MATLAB Answers


Making a magic square matrix singular

We know that any magic square matrix of odd order is not singular. When each element of the matrix is subtracted by the sum-average of the total elements, then this perturbed matrix becomes singular, and the determinant of the resulted matrix is zero. That is,

     det(magic(n)-ones(n)*((1+n*n)/2)) = 0,    for any odd n.

Can anyone help me the proof or find literture in this subject?


Matt J
on 1 Apr 2013

The matrix in det([... ]) is what I expected for the 9x9 perturbed matrix. Its determinant shold be equal to zero.

Feng, the determinant of the perturbed matrix is zero. Nobody disputes that and in fact, you've been given analytical proofs of why the matrix is singular.

The point, though, is that determinant computations are sensitive to floating point errors.

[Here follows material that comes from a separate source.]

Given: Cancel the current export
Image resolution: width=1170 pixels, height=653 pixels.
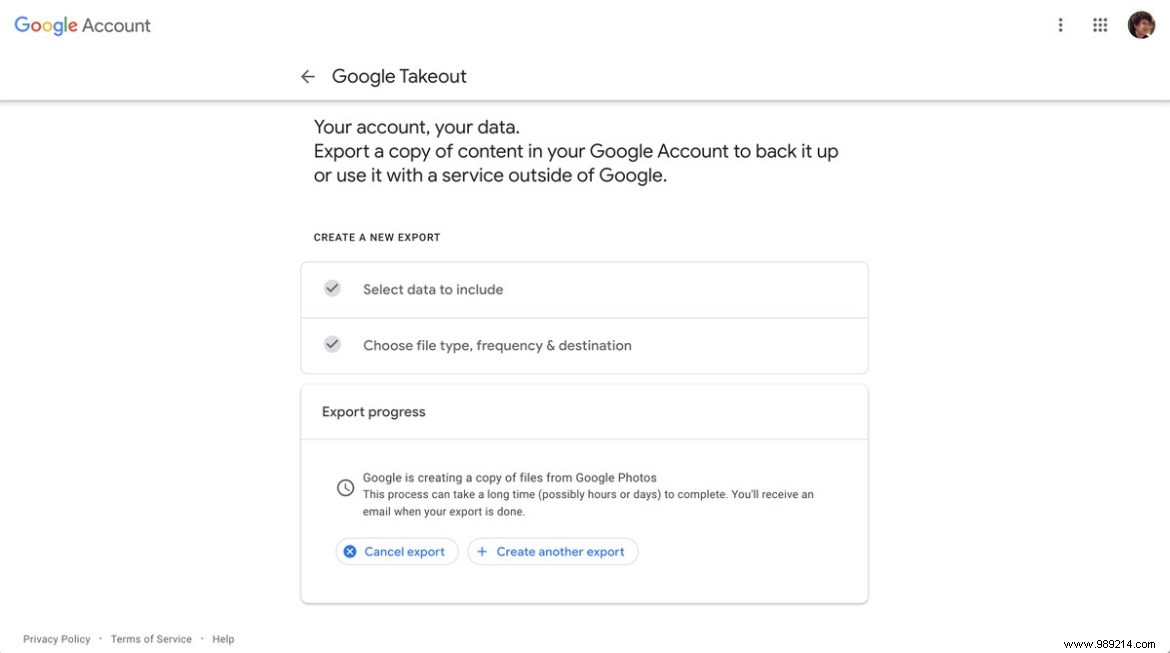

I don't know how OCTAVE contends with that. What happens in OCTAVE when you compute the determinant as prod(eig(P))? In MATLAB, you get a very bad result,

>> P=magic(9)-41; prod(eig(P))

ans =


However, MATLAB's rank() command clearly knows that P is singular

>> rank(P)
ans =

Dear Matt J,

I checked the results using OCTAVE, and the results give prod(eig(P))= -3.7867 (but not -2.2875) and rank(P)=8. But what for?

F C 04/01/2013

Matt J
on 2 Apr 2013

But what for?

Well, it shows you that there are bad ways to compute determinants, even for integer matrices. The formula det(P)=prod(eig(P)) clearly doesn't work here very well, again because of precision issues.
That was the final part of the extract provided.